California Lifts Ban On Crypto Donations To Political Candidates
- As per reports, California has lifted the ban on donations to municipal and state politicians using cryptocurrencies
- The Fair Political Practices Commission (FPPC) said Thursday that Californians can make donations of any amount in cryptocurrencies
Residents of California can now once again donate cryptocurrencies to the state and municipal politicians as the ban on these blockchain-based digital assets being used in politics has been lifted. Additionally, the residents of the country were banned from making such donations in September 2018.
According to a September 2018 report from the Associated Press, the Fair Political Practices Commission (FPPC) had considered the possibility of accepting crypto for donations but ruled out the decision because of the lack of regulations and Know Your Customer (KYC) rules. Including California, there were a total of nine states that banned crypto for political donations.
Now, residents of the Western US state can donate cryptocurrencies, but they have to keep in mind the contribution limit as well.
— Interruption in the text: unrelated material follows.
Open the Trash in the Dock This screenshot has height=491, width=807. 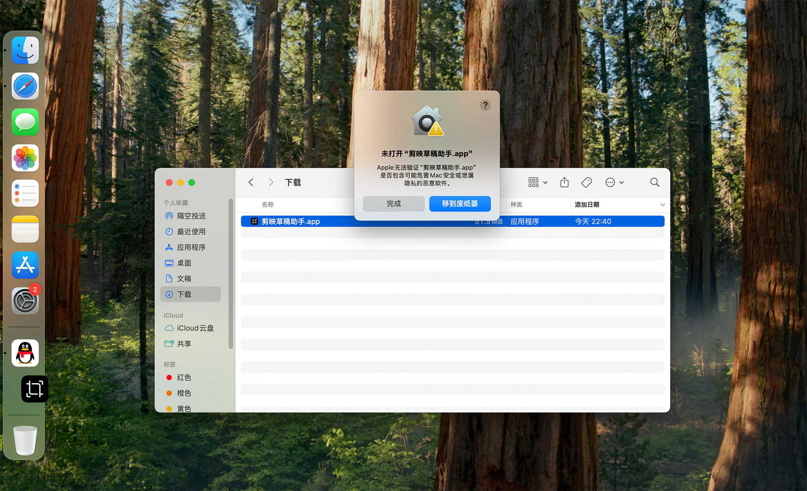coord(25,441)
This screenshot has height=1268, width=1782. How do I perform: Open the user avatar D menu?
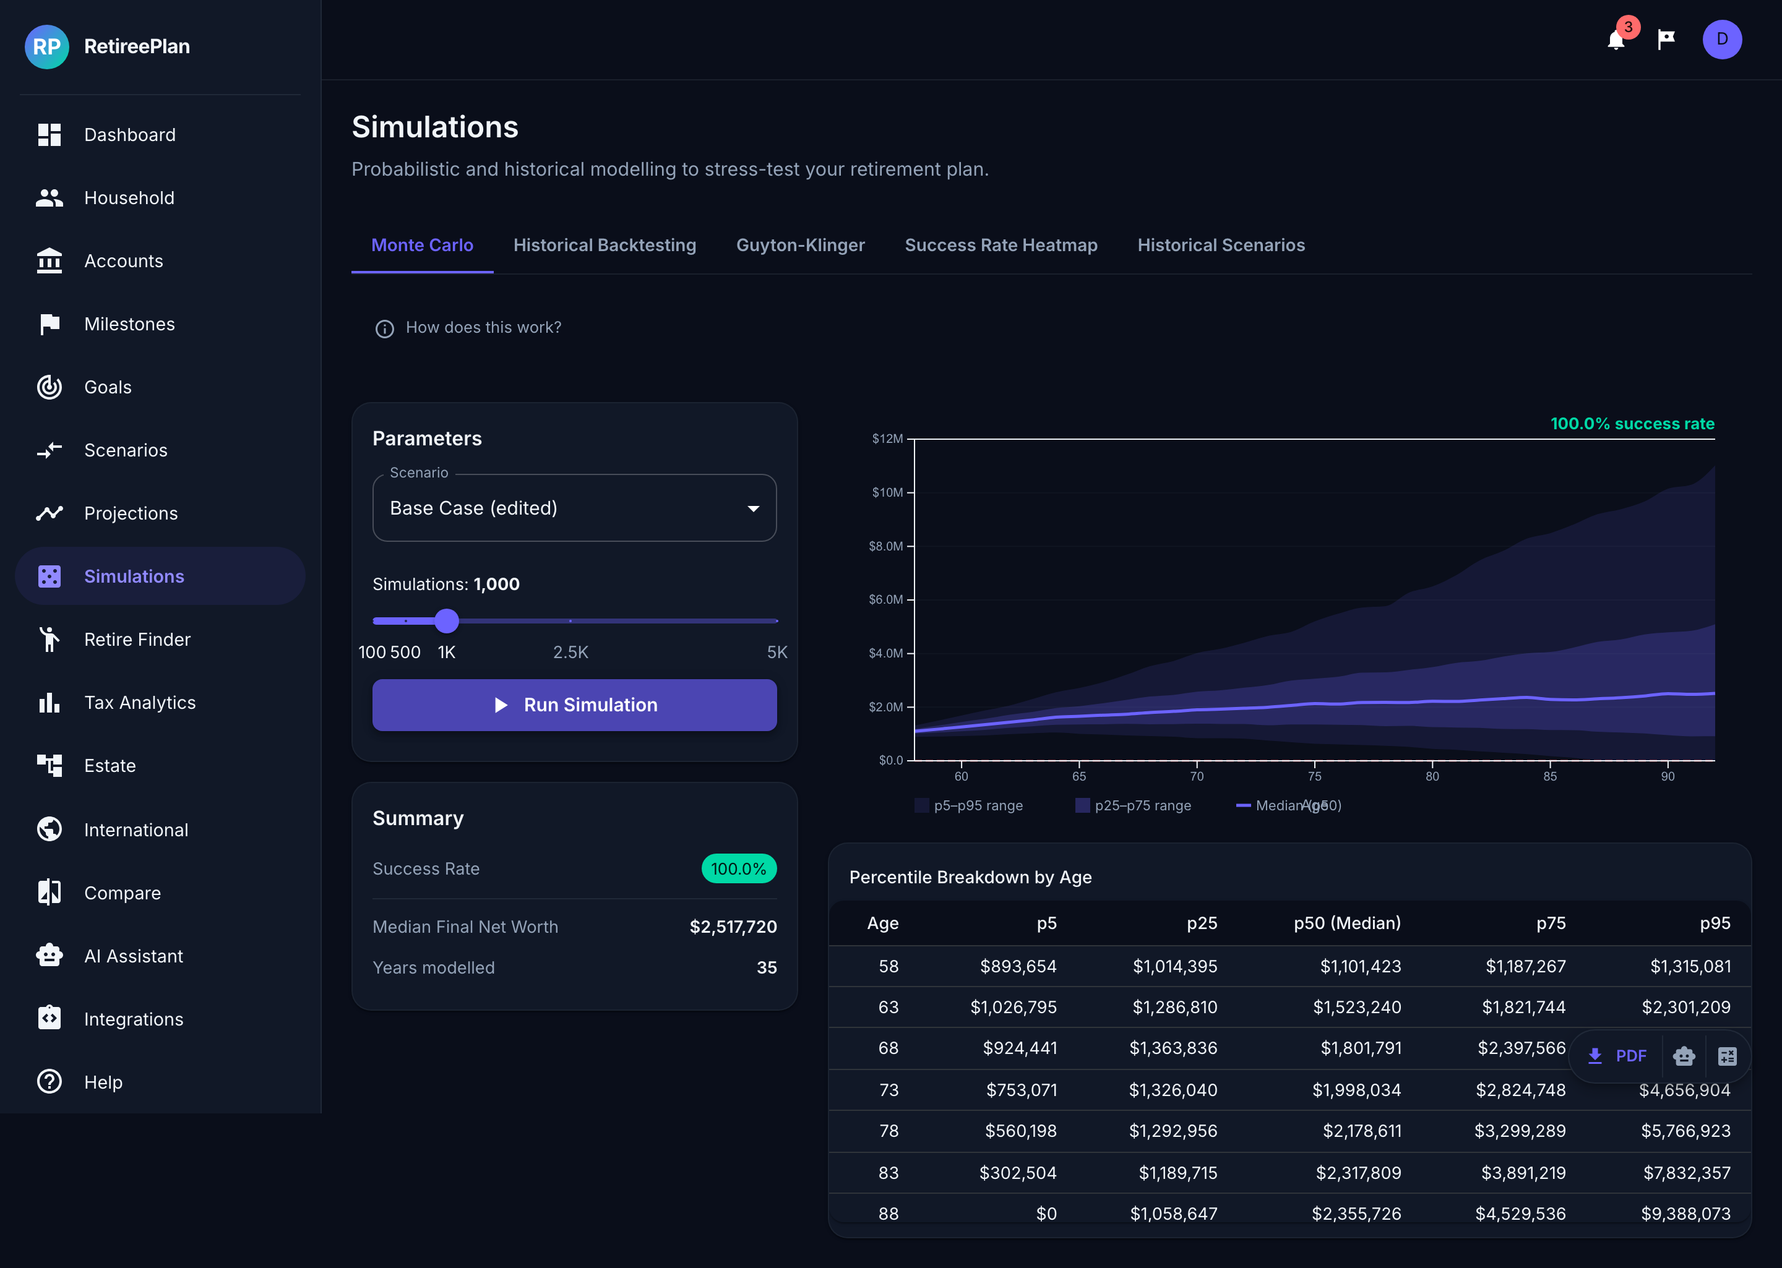coord(1721,40)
However, while it might seem that the authorities in California are ready to accept the permissionless, global, and pseudonymous nature of crypto, there is a huge catch here.
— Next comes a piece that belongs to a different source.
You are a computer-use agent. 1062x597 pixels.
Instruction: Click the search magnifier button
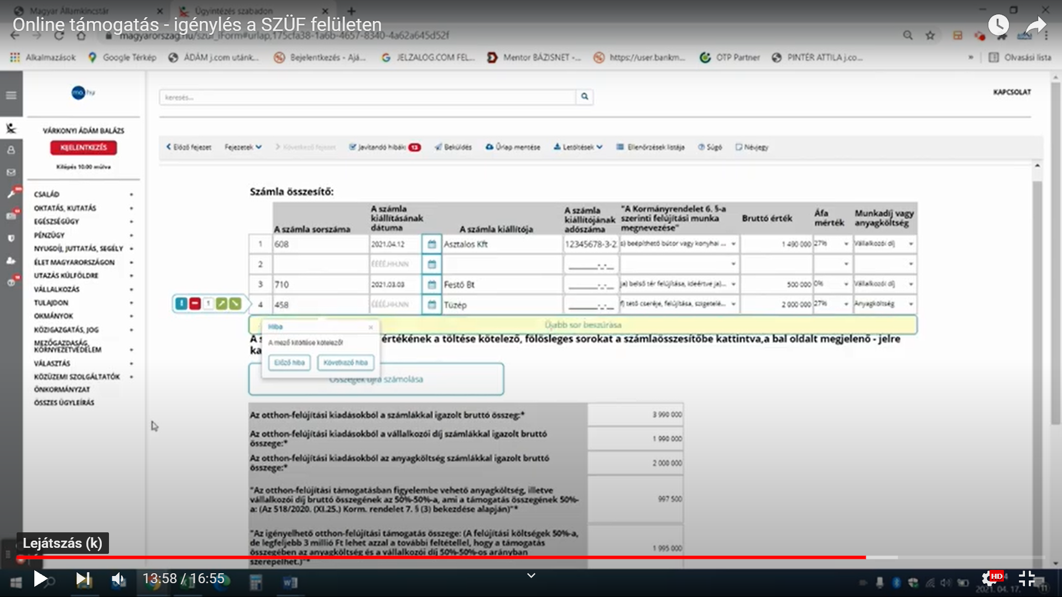584,97

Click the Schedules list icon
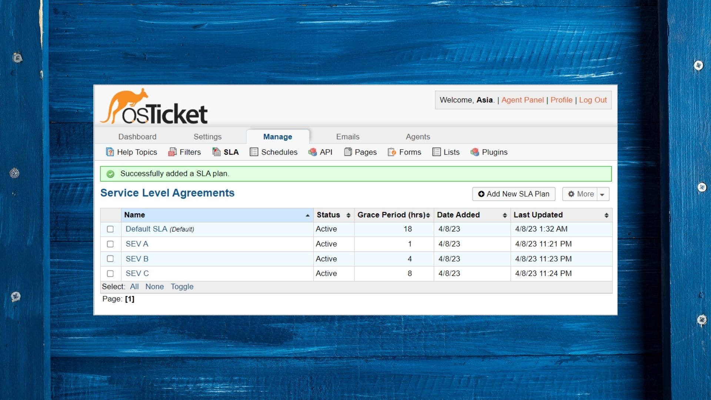[x=254, y=152]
The cryptocurrencies donated to the state and municipal politcians must be instantly converted to fiat, states the ruling from the FPPC. Furthermore, only the payment processors approved and listed by the U.S. Department of Treasury can be used for the same.
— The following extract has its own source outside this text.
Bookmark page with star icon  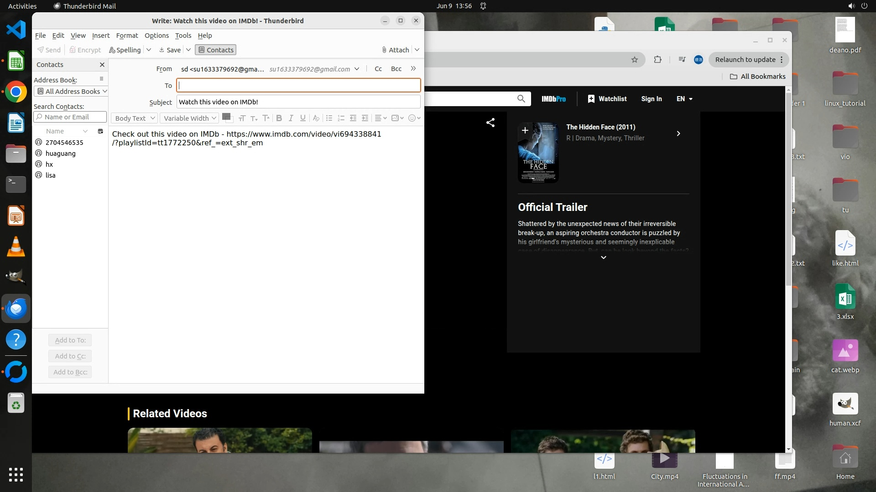pos(634,60)
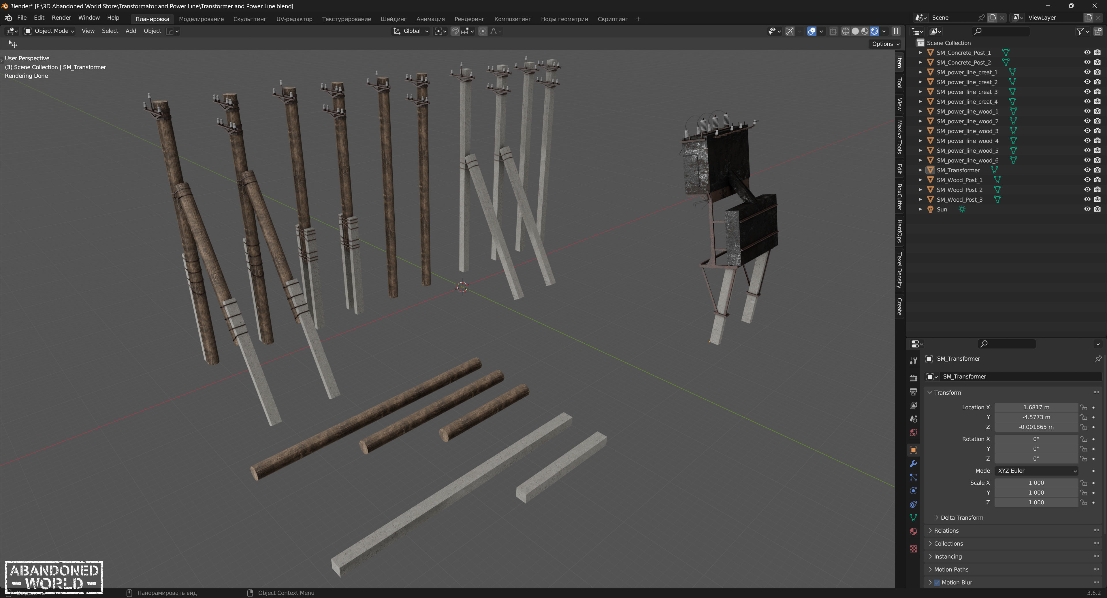Open the World properties tab
1107x598 pixels.
click(x=913, y=432)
The rule implemented by the FPPC also stated that every local and state compaign should have documents to verify that they have completed “adequate KYC procedures that enable it to form a reasonable belief that it knows the true identity of each contributor.”
To confirm that the donation is legal, valid, and recognized by the authorities, each donor must provide their name, address, occupation, and employer as well.
“In drafting this regulation, we had to address the inherent concern with cryptocurrency and the opportunity it presents for illegal contributions because it is inherently—intentionally, in some circumstances—anonymous, and in many circumstances it’s untraceable,”said David Bainbridge, general counsel for the FPPC, in Thursday’s approval meeting.
Bainbridge also added that while drafting the regulation, the FPPC was aware of “these very legitimate concerns which was the reason the Commission four years ago prohibited contributions by cryptocurrency.”
Thus, no new donations can come anonymously from outside sources to candidates in California, which seems to be an attempt to prevent outside interference in the interal elects of the state.